Phosphorus (P) deficiency adversely affects nodule development as reflected by reduced nodule fresh weight in legume plants. Though mechanisms underlying nodule adaptation to P deficiency have been studied extensively, it remains largely unknown which regulator mediates nodule adaptation to P deficiency. In this study, GUS staining and quantitative reverse transcription-PCR analysis reveal that the SPX member GmSPX5 is preferentially expressed in soybean (Glycine max) nodules. Overexpression of GmSPX5 enhanced soybean nodule development particularly under phosphate (Pi) sufficient conditions. However, the Pi concentration was not affected in soybean tissues (i.e., leaves, roots, and nodules) of GmSPX5 overexpression or suppression lines, which distinguished it from other well-known SPX members functioning in control of Pi homeostasis in plants. Furthermore, GmSPX5 was observed to interact with the transcription factor GmNF-YC4 in vivo and in vitro. Overexpression of either GmSPX5 or GmNF-YC4 significantly upregulated the expression levels of five asparagine synthetase-related genes (i.e., GmASL2-6) in soybean nodules. Meanwhile, yeast one-hybrid and luciferase activity assays strongly suggested that interactions of GmSPX5 and GmNF-YC4 activate GmASL6 expression through enhancing GmNF-YC4 binding of the GmASL6 promoter. These results not only demonstrate the GmSPX5-GmNF-YC4-GmASL6 regulatory pathway mediating soybean nodule development, but also considerably improve our understanding of SPX functions in legume crops.
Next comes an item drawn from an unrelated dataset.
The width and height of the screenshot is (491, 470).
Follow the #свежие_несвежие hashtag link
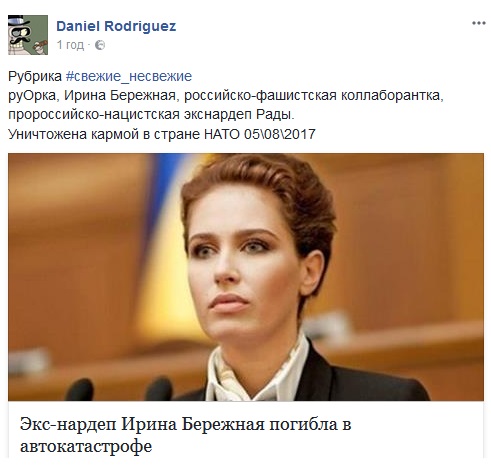pyautogui.click(x=129, y=76)
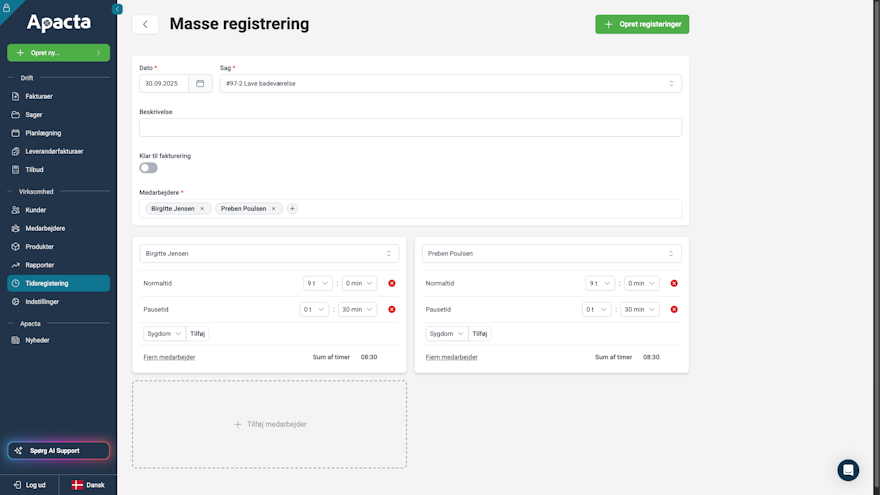Change Normaltid hours dropdown for Birgitte Jensen

click(x=317, y=283)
Genome Wide Transcriptome Analysis Reveals Complex Regulatory Mechanisms Underlying Phosphate Homeostasis in Soybean Nodules.

Phosphorus (P) deficiency is a major limitation for legume crop production. Although overall adaptations of plant roots to P deficiency have been extensively studied, only fragmentary information is available in regard to root nodule responses to P deficiency. In this study, genome wide transcriptome analysis was conducted using RNA-seq analysis in soybean nodules grown under P-sufficient (500 µM KH2PO4) and P-deficient (25 µM KH2PO4) conditions to investigate molecular mechanisms underlying soybean (Glycine max) nodule adaptation to phosphate (Pi) starvation. Phosphorus deficiency significantly decreased soybean nodule growth and nitrogenase activity. Nodule Pi concentrations declined by 49% in response to P deficiency, but this was well below the 87% and 88% decreases observed in shoots and roots, respectively. Nodule transcript profiling revealed that a total of 2055 genes exhibited differential expression patterns between Pi sufficient and deficient conditions. A set of (differentially expressed genes) DEGs appeared to be involved in maintaining Pi homeostasis in soybean nodules, including eight Pi transporters (PTs), eight genes coding proteins containing the SYG1/PHO81/XPR1 domain (SPXs), and 16 purple acid phosphatases (PAPs). The results suggest that a complex transcriptional regulatory network participates in soybean nodule adaption to Pi starvation, most notable a Pi signaling pathway, are involved in maintaining Pi homeostasis in nodules.